Huq, who chairs the family-run Mohammadi Group, says that upon closer inspection, the seams of that model are fast coming undone. Several years ago, Huq installed hundreds of jacquard-weaving machines and other equipment from China and Germany, allowing her to cut 3,000 jobs, almost a third of her staff. Although those people eventually found work in other parts of the business, she worries about the future: As many as 80% of Bangladeshi factories planned to purchase automation equipment from 2023 to 2025, with each machine capable of displacing as many as six people, according to a study from researcher Shimmy Technologies Inc.

The collapse of the Soviet Union and the formation of the World Trade Organization a few years later spurred a shift toward export-oriented manufacturing rather than tariff-protected local industry as the best path to sustainable development. The strategy lifted hundreds of millions from poverty in China and beyond, giving rise to a period of dramatic growth.

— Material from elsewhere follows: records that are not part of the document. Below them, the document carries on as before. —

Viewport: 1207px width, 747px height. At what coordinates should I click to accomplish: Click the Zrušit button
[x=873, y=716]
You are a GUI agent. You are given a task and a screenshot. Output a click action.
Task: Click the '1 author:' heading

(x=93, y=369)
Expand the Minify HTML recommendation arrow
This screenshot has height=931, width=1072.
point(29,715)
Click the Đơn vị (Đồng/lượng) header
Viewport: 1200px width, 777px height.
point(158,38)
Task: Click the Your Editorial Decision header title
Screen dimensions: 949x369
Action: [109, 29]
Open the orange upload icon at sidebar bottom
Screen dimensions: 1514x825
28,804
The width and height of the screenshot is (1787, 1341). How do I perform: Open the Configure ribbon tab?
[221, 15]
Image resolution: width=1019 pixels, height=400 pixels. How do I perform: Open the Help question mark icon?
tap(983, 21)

But that playbook is less and less able to generate the economic expansion poorer countries need to raise standards of living. As automation spread, the number of robots in factories worldwide jumped more than threefold from 2012 to 2022, with most of the growth in developing countries. Supply chains have fragmented as war tears through Ukraine and the Middle East. Post-pandemic inflation and higher interest rates have pushed Ethiopia, Pakistan and other heavily indebted nations toward default. And tensions between the US and China are reshuffling trade patterns and inspiring protectionist policies.

Manufacturing today makes up a smaller portion of global economic output than it did two decades ago. China accounts for about a third of today’s production of physical goods, and the next dozen countries—including the US, Japan, Mexico and Germany—are responsible for an additional 45% or so, leaving little room for places still looking for a way in. And even as China gets richer, it’s still focused on manufacturing and has done little to bolster consumption, so its 1.4 billion citizens are unlikely to buy more goods from other countries anytime soon. “The market isn’t what it used to be, and China got there first,” says Richard Baldwin, an economist at the IMD Business School in Switzerland.

No clear alternative has emerged for developing countries seeking to get rich. Those that are doing relatively well, like Romania, have combined advantages such as a sizable market and access to resources with low taxation and a diversified industrial base.

Of 85 less-developed countries Bloomberg Economics analyzed, almost three-quarters—economies with $25 trillion in output—are unlikely to further benefit from export-oriented manufacturing. Many of those are in Africa, particularly in places with low literacy, patchy electricity and poor governance. Those factors make the pivot to growth areas such as services difficult, meaning dozens of nations may simply be left behind. 

The pandemic, the inflation it triggered and the subsequent spike in interest rates have added to the difficulties. As investors slow their lending to emerging markets, even bright stars such as Sri Lanka have fallen into bankruptcy, prompting the World Bank to warn of a “lost decade.”

Emerging nations now carry public debt of $29 trillion, up from $12 trillion a decade ago, with more of them facing default and asking for bailouts from global lenders. Last year the International Monetary Fund approved about $5.7 billion of loans to poor countries, roughly four times its annual average before the pandemic.

Even as services jobs proliferate, the best ones tend to be in fields such as finance and tech, requiring skills that few people in developing nations have. As the global economy increasingly pivots away from manufacturing, many of the least developed countries will fall further behind.

As the global economy slows, a diversified approach to growth appears to be the winning ticket: some manufacturing, some services, some protectionist policies. Even then, the go-go economic expansion that propelled it will become increasingly rare.